Secondly, we wanted to say a big thanks to all the translators and community leaders we’ve been working with throughout the COVID-19 pandemic.

They’ve been in the trenches with us through the pandemic, often working through the night to get materials out to their communities so they could make the best decisions to protect their themselves and their families.

But, given the nature of a translator’s work – irregular and remote – we’ve not had the opportunity to meet face-to-face. We wanted to break bread in person and set the stage for the next steps.

Through this period, huge capacity has been built across the sector to get information rapidly translated, checked, and distributed to Victoria’s multitude of multicultural communities. Now’s the time to capitalise on those gains and bring everything we’ve learned into day-to-day business.
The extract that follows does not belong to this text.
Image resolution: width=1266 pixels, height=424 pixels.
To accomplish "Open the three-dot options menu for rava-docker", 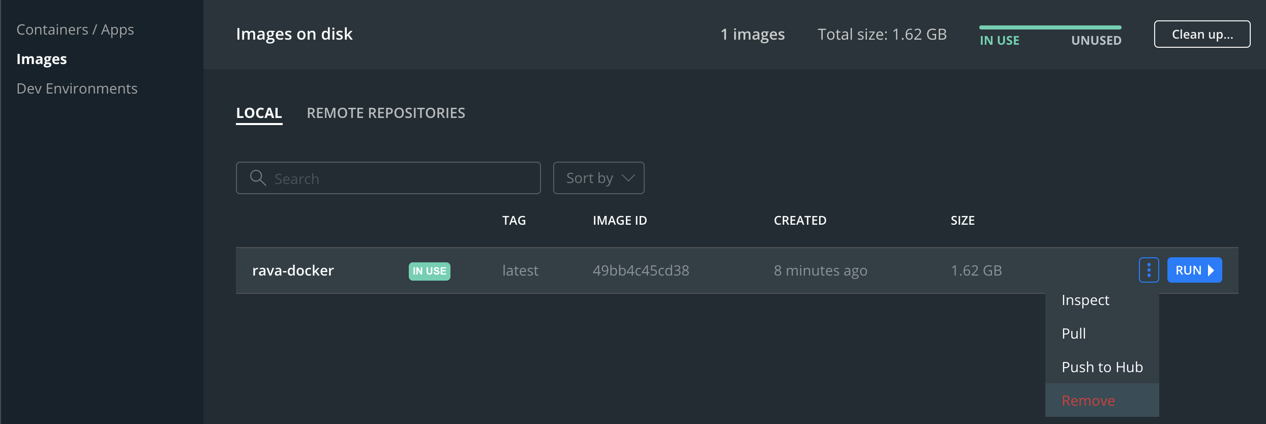I will (1149, 269).
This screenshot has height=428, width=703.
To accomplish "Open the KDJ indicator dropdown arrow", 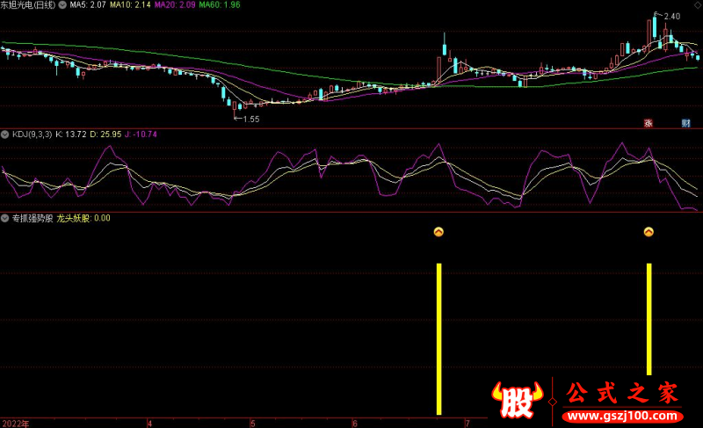I will click(x=5, y=134).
We learned a lot at the forum. Here’s what communicators and marketers can take away from the experience:

Go beyond transactional relationships

Too often, communications processes are extractive. An agency or organisation comes along, holds a workshop to ask a community what they think, then leaves. They never return to explain how that insight was put into practice. They hear nothing until the communicator, organisation or department needs them again.

That bleeds trust and leads to audiences feeling outraged and exploited.

(It’s also a natural way for agencies to work with the resources at hand!)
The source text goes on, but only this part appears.